### [Task goal]
Reproduce without any pictures the lines from the one that contains "This screenshot has height=430, width=824." through the end of the records, exactly as written.
** Opening Listed entries block **
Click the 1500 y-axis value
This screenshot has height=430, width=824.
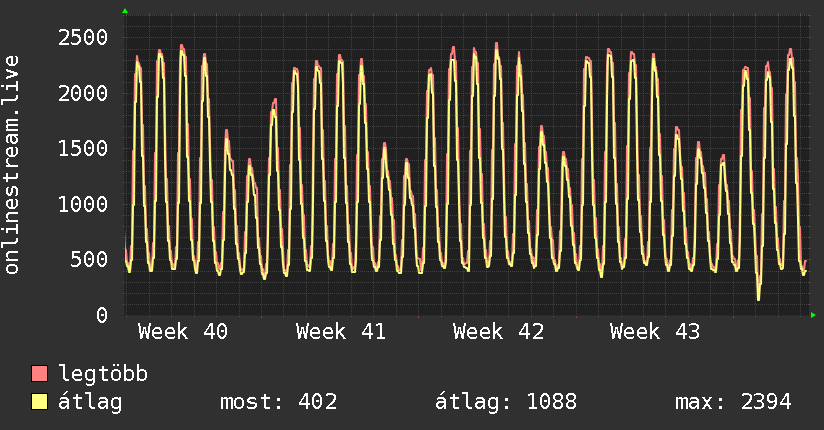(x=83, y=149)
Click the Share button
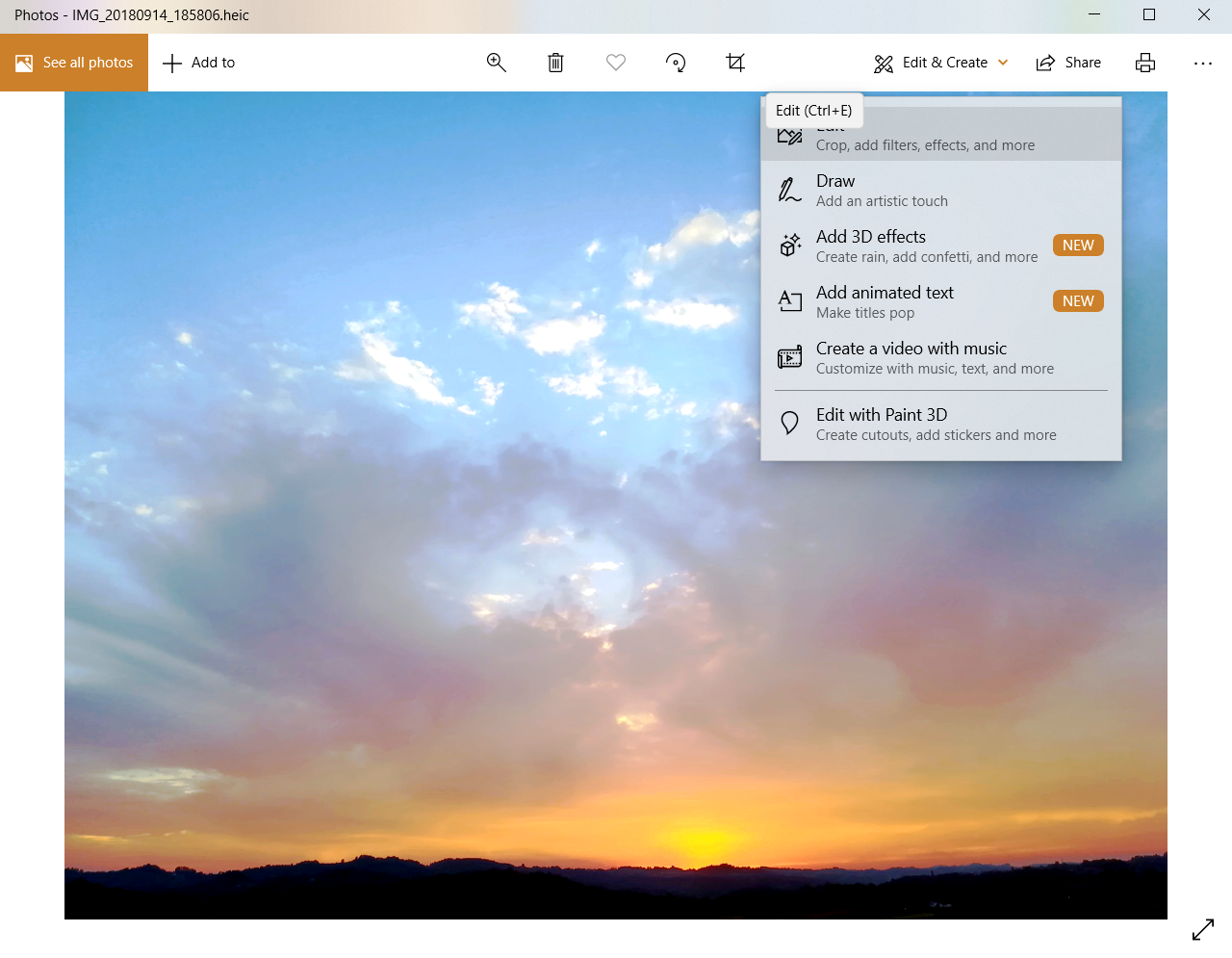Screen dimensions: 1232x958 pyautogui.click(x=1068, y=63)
** Closing Listed entries block **
### [Reply to the exercise]
This screenshot has height=430, width=824.
(x=83, y=149)
Click the Share button
Screen dimensions: 1232x958 pyautogui.click(x=1068, y=63)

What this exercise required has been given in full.